A la izquierda, Hans y Sophie Scholl
con Christoph Probst,
los tres de la Rosa Blanca, en 1942
En la Europa occidental ocupada, los ideales federalistas se abrían paso entre una Resistencia intelectual vinculada en buena medida al personalismo, un movimiento filosófico y ético, y en especial a la revista Esprit, fundada en 1932 por el principal representante de la corriente, Emmanuel Mounier y que influyó sobre diversos grupos de defensores dé la cooperación democrática entre los pueblos de Europa, incluido el formado en Alemania por Harro Schulze-Boysen en torno a la revista liberal Der Gegner (El Adversario). El comiendo de la guerra mundial y el pacto germano-soviético animaron un viejo, pero inconcreto proyecto de unión federal franco-británica. Sus impulsores fueron Jean Monnet, un empresario francés que había jugado un destacado papel en los inicios de la SDN y que presidía el Comité de Coordinación Franco-británica y el historiador inglés Arnold J. Toynbee, vinculado al grupo de la Unión Federal. Cuando, en la primavera de 1940, se activó el frente occidental con la. invasión alemana de Bélgica y Holanda, Monnet propuso al Gobierno británico hacer realidad la federación. Con ayuda de Arthur Salter, René Pleven y Robert Vasintart, redactó un proyecto de Unión Franco-británica que incluía unificación económica y de la defensa y una ciudadanía común. El primer ministro británico, Winston Churchill, lo aceptó y así lo hizo público:
«El Gobierno del Reino Unido y el de la República Francesa desean hacer esta declaración de indisoluble unión e inquebrantable resolución en defensa de la libertad.y de la independencia frente a la sujeción a un sistema que pretende imponer una vida de robots y esclavos. Los dos Gobiernos declaran que Francia y Gran Bretaña no serán en adelante dos naciones, sino una. Se creará una Unión Franco-Británica. Cada ciudadano de Francia gozará inmediatamente de la ciudadanía británica y cada súbdito británico será ciudadano de Francia».

▶ _OBJETIVO 1_:
En el texto sobre la unión franco-británica, ¿para qué dicen los dos Gobiernos que hacen su declaración de unión?
▶ _OBJETIVO 2_:
Sigue escribiendo el texto sobre el proyecto de unión franco-británica a partir de su última frase.

▶ _EXTRACTOS DE DATOS_:
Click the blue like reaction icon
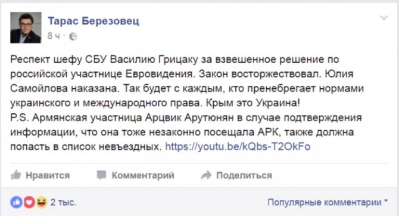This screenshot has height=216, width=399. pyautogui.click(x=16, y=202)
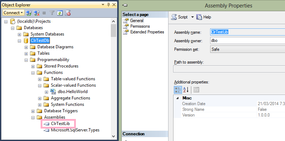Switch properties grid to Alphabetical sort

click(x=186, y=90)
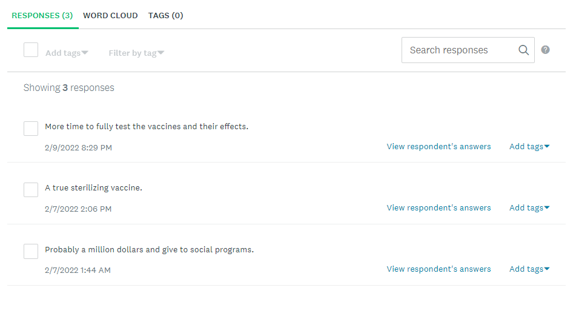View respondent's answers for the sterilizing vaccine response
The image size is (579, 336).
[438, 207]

---

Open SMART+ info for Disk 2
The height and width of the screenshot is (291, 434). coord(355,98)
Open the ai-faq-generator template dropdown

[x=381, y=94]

...

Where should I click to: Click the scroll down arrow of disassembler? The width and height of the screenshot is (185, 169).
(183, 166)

▶ _RESULTADO 1_:
La hacen para defender la libertad y la independencia. No quieren quedar sometidos a un sistema que busca imponer una vida de robots y esclavos.

▶ _RESULTADO 2_:
Pero al día siguiente, el presidente del Gobierno francés, Paul Reynaud, no logró que fuera aprobada la Unión en un Consejo de Ministros en el que se acordó solicitar el armisticio a los alemanes. Era el final del sueño de Monnet. El nuevo Estado surgido de la derrota, la Francia colaboracionista del mariscal Pétain, no mostró el más mínimo interés en seguir avanzando hacia la integración con el Reino Unido de Churchill. En Italia, un antiguo comunista, Altiero Spinelli, fue el impulsor del Manifiesto para la unión de los pueblos libres de Europa, conocido como Manifiesto de Ventotene, por el nombre del penal para presos políticos donde se realizó su primera redacción, en junio de 1941. El Manifiesto, reelaborado en 1943, preconizaba «una Europa libre y federal» basada en los siguientes principios: «ejército federal único, unidad monetaria, abolición de las barreras aduaneras y de la limitación de la emigración entre los estados pertenecientes a la Federación, representación directa de los ciudadanos ante las instancias federales, política exterior única (...) El problema que debe resolverse en primer lugar, y sin lo cual otro avance es mera apariencia, es la abolición definitiva de la división de Europa en estados soberanos nacionales».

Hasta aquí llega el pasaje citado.